Task list >>
1. Condense the paragraph of the Hard Justice commentary that begins "Considering that Adam" into a shorter version that keeps its main facts.
2. From the Hard Justice commentary, reproduce the part that opens with the words containing "Hard Justice thoughts" and closes with "to sit ringside.", switching "pay-per-view" to "PPV".

Document passage >>

Hard Justice thoughts
So it turns out that Kurt Angle’s wife didn’t really leave him. It was all just a big act to snooker Samoa Joe at last night’s TNA pay-per-view. Wow, I sure didn’t see that one coming.
OK, enough of the sarcasm. Honestly, the swerve was so obvious, I actually thought TNA might change the finish from the original plan. Surely, the so-called creative team could have cooked up a way for Angle to win without making Samoa Joe look like such an idiot. If TNA had its heart set on having Karen Angle cost Joe the match, it would have been less damaging to his character if she had just come out at the end and done the turn. At least that way Joe wouldn’t have seemed so naïve by actually trusting her and inviting her to sit ringside.
Speaking of predictable finishes, when Angle vs. Abyss was announced as the main event for next month’s No Surrender pay-per-view, a colleague of mine at The Sun said he already knew how that one was going to end. He said that Judas Mesias, Jim Mitchell’s new monster, would interfere and cost Abyss the match. Took the words right out of my mouth. …
Considering that Adam “Pacman” Jones is not allowed to touch or be touched, TNA did the best it could with him. Having Jones being laid out off camera – after he had a verbal battle with Ron Killings – was a way to get around the restrictions, but how is Jones going to get retribution? Pro wrestling is pretty basic in that at some point there has to be a physical confrontation in the ring. Another problem with Jones is that he is horribly miscast as a babyface. As I expected, the crowd in Orlando heavily jeered him.
TNA should scrap whatever plans it had for Jones and just make him a heel manager. Here’s a suggestion for how his final appearance in TNA should go: Jones, after weeks of being a heel manager and having someone else fight his battles, is booked in a tag-team match with his charge against the babyfaces they are feuding with. Jones, worried that he will get hurt, shows up in a football uniform complete with pads and a helmet. He plays cowardly heel and never gets tagged into the match. After his man loses, Jones runs away from his opponents and heads backstage. A few seconds later, Jones appears on a balcony. The babyfaces catch him and toss him off the balcony, through a table. He is then taken out on a stretcher and never heard from again in TNA. Of course, it will actually be a stunt double, with the football helmet concealing his face. Yep, it’s the old stunt double switcheroo, first used in WCW in 2000 when “Sting” was set on fire and tossed off a scaffold at the Baltimore Arena. …
I think Robert Roode has a lot of potential as a top-level heel, so I’m hoping that his feud with Eric Young came to an end last night. It’s way past time for him to move on to bigger and better things. …
Scott Steiner never ceases to amaze me. He did a Frankensteiner off the top rope in the Steiner Brothers’ win over Team 3D last night. It was just two months ago that he nearly died in Puerto Rico and had to undergo emergency surgery to repair his damaged trachea.







Comments
Wow. I haven't seen a Frankensteiner since about 100 lbs off muscle ago. I'm surprised with all the roids he's still flexible enough to pull it off. Although he still didn't have to jump like he used to do it.
Posted by: eric | August 13, 2007 6:21 PM
I like the idea, but I can't see Pacman Jones willingly be involved in a comedic heel sketch like that.

Given information >>
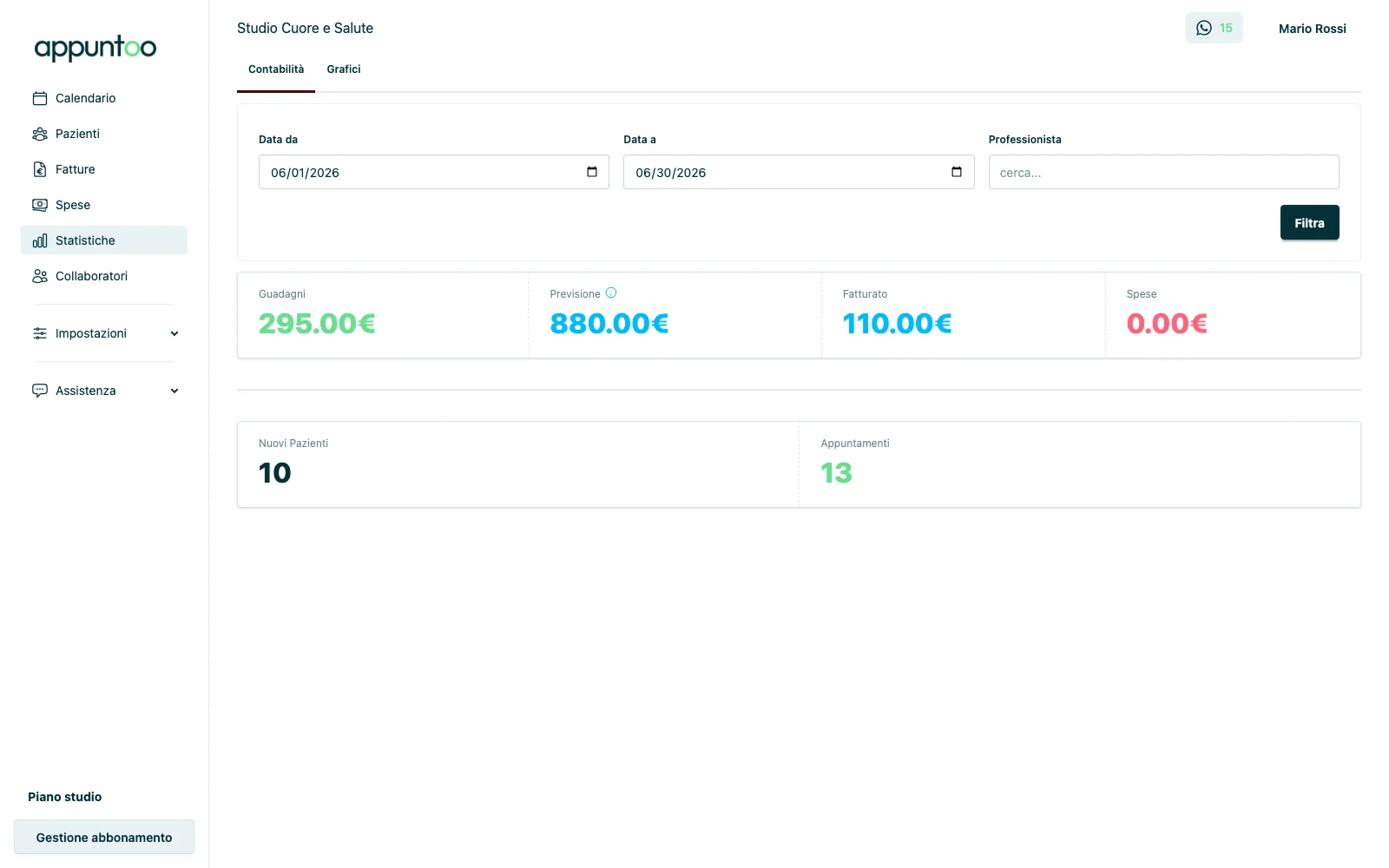Open Spese via its money icon
Viewport: 1389px width, 868px height.
[40, 205]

Your responses >>
1. Because Adam "Pacman" Jones may not touch or be touched, TNA handled him as well as it could. He was laid out off camera after a verbal clash with Ron Killings. That got around the restrictions, but it leaves open how he will get retribution, since pro wrestling eventually requires a physical confrontation in the ring. He is also badly miscast as a babyface, and as expected, the Orlando crowd heavily jeered him.

2.
Hard Justice thoughts
So it turns out that Kurt Angle’s wife didn’t really leave him. It was all just a big act to snooker Samoa Joe at last night’s TNA PPV. Wow, I sure didn’t see that one coming.
OK, enough of the sarcasm. Honestly, the swerve was so obvious, I actually thought TNA might change the finish from the original plan. Surely, the so-called creative team could have cooked up a way for Angle to win without making Samoa Joe look like such an idiot. If TNA had its heart set on having Karen Angle cost Joe the match, it would have been less damaging to his character if she had just come out at the end and done the turn. At least that way Joe wouldn’t have seemed so naïve by actually trusting her and inviting her to sit ringside.